» **Your task**:
Transcribe the following lines exactly as they appear, character for character.
## start Exercise inputs
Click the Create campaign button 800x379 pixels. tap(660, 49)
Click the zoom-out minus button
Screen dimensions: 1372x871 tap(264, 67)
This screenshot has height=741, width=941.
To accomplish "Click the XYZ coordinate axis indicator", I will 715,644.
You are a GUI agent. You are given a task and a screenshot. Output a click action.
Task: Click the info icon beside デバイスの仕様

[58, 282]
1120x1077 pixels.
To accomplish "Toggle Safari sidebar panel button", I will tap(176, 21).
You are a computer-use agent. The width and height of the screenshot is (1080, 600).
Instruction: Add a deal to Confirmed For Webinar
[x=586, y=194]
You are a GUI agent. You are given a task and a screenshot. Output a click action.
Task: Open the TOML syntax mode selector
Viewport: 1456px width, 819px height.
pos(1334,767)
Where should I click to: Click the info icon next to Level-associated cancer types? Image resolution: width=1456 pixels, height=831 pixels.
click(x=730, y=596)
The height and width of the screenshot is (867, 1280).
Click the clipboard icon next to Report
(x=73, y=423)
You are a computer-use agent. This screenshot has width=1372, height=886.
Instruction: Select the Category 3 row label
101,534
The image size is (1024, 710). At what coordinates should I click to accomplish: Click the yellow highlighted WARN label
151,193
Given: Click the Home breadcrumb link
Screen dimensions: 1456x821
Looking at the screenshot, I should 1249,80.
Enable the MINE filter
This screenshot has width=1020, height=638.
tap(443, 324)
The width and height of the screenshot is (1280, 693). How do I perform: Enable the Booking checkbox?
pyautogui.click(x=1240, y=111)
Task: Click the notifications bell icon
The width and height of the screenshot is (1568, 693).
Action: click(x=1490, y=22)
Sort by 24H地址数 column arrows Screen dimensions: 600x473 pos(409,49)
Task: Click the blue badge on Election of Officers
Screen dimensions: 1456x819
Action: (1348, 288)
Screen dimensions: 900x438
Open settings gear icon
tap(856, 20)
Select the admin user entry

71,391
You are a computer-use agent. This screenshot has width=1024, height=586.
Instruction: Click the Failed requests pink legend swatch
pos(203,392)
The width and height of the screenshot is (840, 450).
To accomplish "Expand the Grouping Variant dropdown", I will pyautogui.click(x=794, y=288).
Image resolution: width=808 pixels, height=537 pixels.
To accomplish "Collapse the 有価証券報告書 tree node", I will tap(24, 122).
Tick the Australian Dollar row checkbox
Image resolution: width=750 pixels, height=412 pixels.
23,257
## end Exercise inputs
» **Exercise output**:
Click the Create campaign button 800x379 pixels. tap(660, 49)
Click the zoom-out minus button
Screen dimensions: 1372x871 tap(264, 67)
This screenshot has height=741, width=941.
To accomplish "Click the XYZ coordinate axis indicator", I will 715,644.
You are a GUI agent. You are given a task and a screenshot. Output a click action.
Task: Click the info icon beside デバイスの仕様

[58, 282]
1120x1077 pixels.
To accomplish "Toggle Safari sidebar panel button", I will tap(176, 21).
You are a computer-use agent. The width and height of the screenshot is (1080, 600).
Instruction: Add a deal to Confirmed For Webinar
[x=586, y=194]
You are a GUI agent. You are given a task and a screenshot. Output a click action.
Task: Open the TOML syntax mode selector
Viewport: 1456px width, 819px height.
pos(1334,767)
Where should I click to: Click the info icon next to Level-associated cancer types? Image resolution: width=1456 pixels, height=831 pixels.
click(x=730, y=596)
The height and width of the screenshot is (867, 1280).
Click the clipboard icon next to Report
(x=73, y=423)
You are a computer-use agent. This screenshot has width=1372, height=886.
Instruction: Select the Category 3 row label
101,534
The image size is (1024, 710). At what coordinates should I click to accomplish: Click the yellow highlighted WARN label
151,193
Given: Click the Home breadcrumb link
Screen dimensions: 1456x821
Looking at the screenshot, I should 1249,80.
Enable the MINE filter
This screenshot has width=1020, height=638.
tap(443, 324)
The width and height of the screenshot is (1280, 693). How do I perform: Enable the Booking checkbox?
pyautogui.click(x=1240, y=111)
Task: Click the notifications bell icon
The width and height of the screenshot is (1568, 693).
Action: click(x=1490, y=22)
Sort by 24H地址数 column arrows Screen dimensions: 600x473 pos(409,49)
Task: Click the blue badge on Election of Officers
Screen dimensions: 1456x819
Action: (1348, 288)
Screen dimensions: 900x438
Open settings gear icon
tap(856, 20)
Select the admin user entry

71,391
You are a computer-use agent. This screenshot has width=1024, height=586.
Instruction: Click the Failed requests pink legend swatch
pos(203,392)
The width and height of the screenshot is (840, 450).
To accomplish "Expand the Grouping Variant dropdown", I will pyautogui.click(x=794, y=288).
Image resolution: width=808 pixels, height=537 pixels.
To accomplish "Collapse the 有価証券報告書 tree node", I will tap(24, 122).
Tick the Australian Dollar row checkbox
Image resolution: width=750 pixels, height=412 pixels.
23,257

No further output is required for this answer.